> Do you suppose that you alone have had this experience? Are you surprised, as if it were a novelty, that after such long travel and so many changes of scene you have not been able to shake off the gloom and heaviness of your mind? You need a change of soul rather than a change of climate.
Seneca, 2000 years ago
More people should read the classics, lots of wisdom you can speed run instead of discovering you fucked up the better part of your youth chasing ghosts
To tie it to HN, the vast majority of new companies fail. Wisdom would say don't waste time on a new company, yet many of us do just that.
You can learn a lot about yourself by "blowing up" your life. (And you don't have to go to the extremes the article describes.)

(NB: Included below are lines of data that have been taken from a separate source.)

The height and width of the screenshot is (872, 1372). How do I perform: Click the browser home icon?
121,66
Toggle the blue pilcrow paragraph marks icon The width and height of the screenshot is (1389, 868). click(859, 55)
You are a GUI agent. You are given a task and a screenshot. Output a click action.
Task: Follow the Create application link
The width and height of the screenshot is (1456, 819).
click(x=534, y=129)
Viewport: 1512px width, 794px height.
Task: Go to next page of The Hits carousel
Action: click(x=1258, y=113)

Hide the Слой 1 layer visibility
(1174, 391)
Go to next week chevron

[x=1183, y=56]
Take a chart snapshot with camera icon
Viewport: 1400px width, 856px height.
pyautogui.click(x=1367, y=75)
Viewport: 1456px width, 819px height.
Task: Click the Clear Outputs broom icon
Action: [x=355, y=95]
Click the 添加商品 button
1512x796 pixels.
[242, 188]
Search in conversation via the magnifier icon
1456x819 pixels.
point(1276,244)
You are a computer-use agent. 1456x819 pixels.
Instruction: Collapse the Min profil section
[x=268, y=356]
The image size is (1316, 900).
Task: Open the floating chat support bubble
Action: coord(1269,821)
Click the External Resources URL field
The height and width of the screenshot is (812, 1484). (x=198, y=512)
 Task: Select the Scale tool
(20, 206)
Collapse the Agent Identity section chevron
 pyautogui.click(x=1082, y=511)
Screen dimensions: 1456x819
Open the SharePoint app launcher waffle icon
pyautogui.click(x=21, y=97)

The worst is seeing someone making a mistake, warning them, and then they do it anyway.
It's not so much that people can't understand it, it's that it's wrong enough times for people to think it can apply to them. (Kinda like playing on the lottery; you won't win, but you have plenty of evidence to think you will.)
That specific quote is from letter 28 "On travel as a cure for discontent"
Seneca is always a good intro, easy to read and pretty low level, as in scenarios that you would face in your everyday life instead of more metaphysical topics.
It is hard to see other people's real mistakes, both clearly and with all the context.
I remember reading about one common parenting mistake: fighting with their spouse quietly away from their kids. Or maybe fighting happens, but resolving does not.
The idea is that kids can't learn how their parents fight, discuss and then resolve issues because they don't ever see everything start to finish.